Lately I have grown really impatient with the men I've been working with who fuss endlessly with minor details. It feels more OCD than simply doing quality work. This is true at the school and at home.

Death of Our Young

In two weeks I'll be remembering my daughter, Angel. March 27th would have been her 40th birthday. A terrible waste. She shot herself and I will never know the tipping point, the trigger within her teenage angst that caused her to end her life.

I think of Angel when I think of the US military attacks on nations in the Middle East, Iraq, Aphganistan, Pakistan and all the dead infants, children and teens. This includes the loss of young American lives too. I think of Angela when I see the earnest young fighters and farmers - mouning parents in Gaza. And the dead around the world because of our country's military, economic and corporate interests. I grieve for the dead, for the young lives wasted and destroyed. Dick Cheyney lives and that is all kinds of wrong.

Tonight the following tribute to the growing numbers of dead in Chicago moved me to tears. Oh, and it is in part because this very theme moved my Angela like no other. The racism in the United States is our national shame.

Be Still My Heart

Here are my new garden windows. These were delivered last Friday. (That's my neighbor's place in the background. He too is doing rehab work adding a room). I actually was thrilled even though I have been at this project since April, the windows are oversized from my design and the finish is *shudder* white vinyl. It will be fantastic to have dual panes, abundant light and a wonderful growing space. Be still my heart. In my world of 270 something square feet - this is like an added room.
On Friday the workmen (grunt workers without any authority or volition outside of the supervisor's direction) arrived and waited. I was at the school and my son tried to let them know they could begin. Another hour and then the supervisor appeared. Then another wait and the GC came, measured, talked and went to get the windows.
I purposely found a contractor who would work with me to essentially put a square peg in a round hole. At least a half dozen times since last summer he and I had conversations and he measured the damn trailer. I could have made my life simpler had I drawn a plan, elevation and some section details to illustrate squared off framing needed for the rounded roof to accommodate the window.

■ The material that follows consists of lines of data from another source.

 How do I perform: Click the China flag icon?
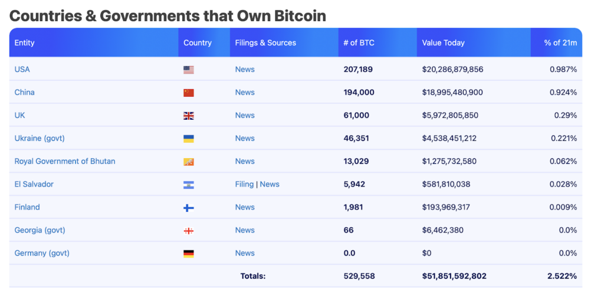pos(188,93)
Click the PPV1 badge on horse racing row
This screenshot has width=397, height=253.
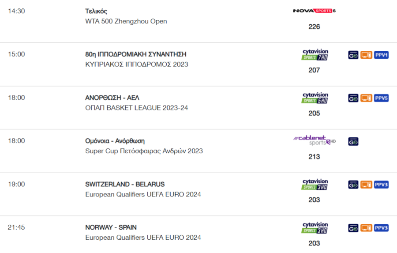381,55
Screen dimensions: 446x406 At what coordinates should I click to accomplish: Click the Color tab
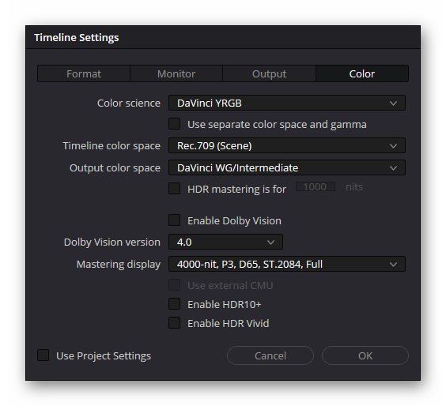tap(362, 74)
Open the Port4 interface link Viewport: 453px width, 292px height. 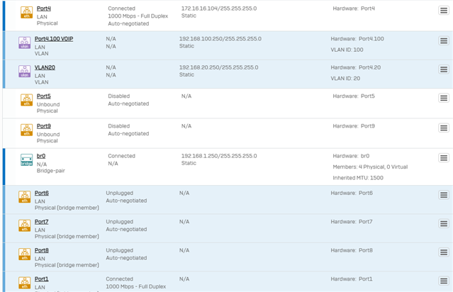tap(44, 9)
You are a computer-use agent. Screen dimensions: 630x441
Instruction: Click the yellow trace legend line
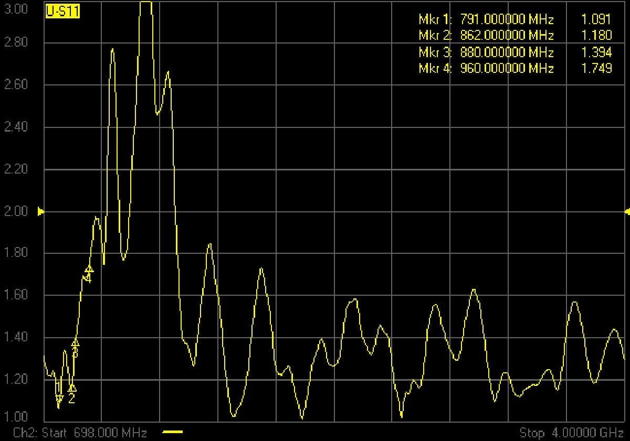point(173,432)
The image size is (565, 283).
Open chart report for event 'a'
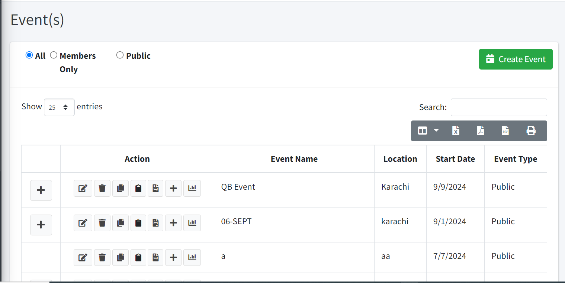(x=192, y=257)
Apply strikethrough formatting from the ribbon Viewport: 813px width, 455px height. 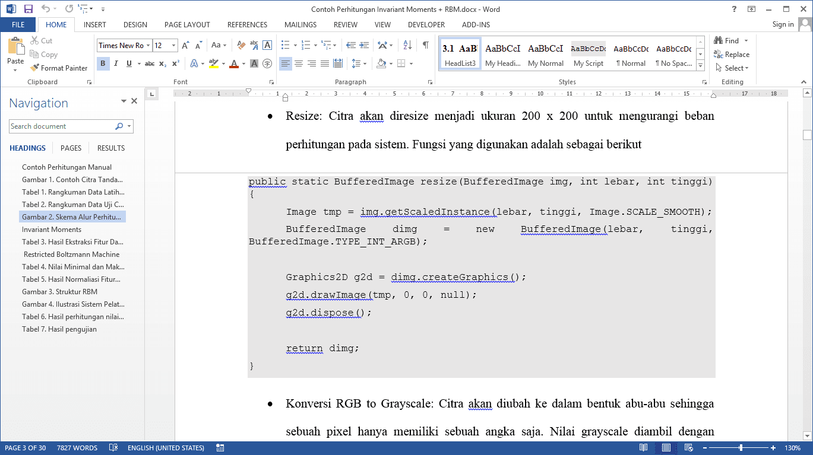click(149, 63)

But, these guys work on million dollar homes and know what they are doing. I think some of the stumbling, stuttering self-consciousness is due to me watching every step of the way. Whatever.

The thing is they started too late in the day. They had to put plywood up to close the newly made opening. And, they won't be back until Tuesday because it's the super's birthday. Gotta' love it. Thank goodness we are having deliciously wonderful weather. I just need to relax and go with the flow. Eventually it will all come together.

Post Script: While this was going on I checked my mail. I got a thick envelope filled with IRS notifications (read: lien threats) because I owe $80 from 2006 - with interest it's $110. Fuckers. How stupid is this? I live on no income for years and the moment I have my first social security check the ringwraiths come for me. And Dick Cheyney isn't jailed for all that he owes the IRS or has robbed the government blind. (I just chose him as the poster boy for the 1% at the top who have plundered the nation without any consequences.)

5th Anniversary

Chile's news of a home offer being accepted reminded me of the rainy day 5 years ago when my son and I started the demolition of my little trailer. We went gangbusters tearing the shit out of this place. I filled quite a few dumpsters. I paid for the first two loads and then just started using the park's dumpsters. What a disgusting mess of a job. Also, it really took a lot of strength and I found I was unable to give certain tasks the heave ho needed.

Join me as I reminisce.  I'm trying to think positive thoughts about my garden style windows arriving and being installed tomorrow or the next day. Please . . .

gross black mold and other vile things . . .

I just realized I am wearing the same sweat clothes I bought that month. They are now sun bleached and covered in paint. Oh, and lots of holes. I chuckle that I thought I looked so old and fat. Just goes to show how one must appreciate each and every stage. I am much older and fatter.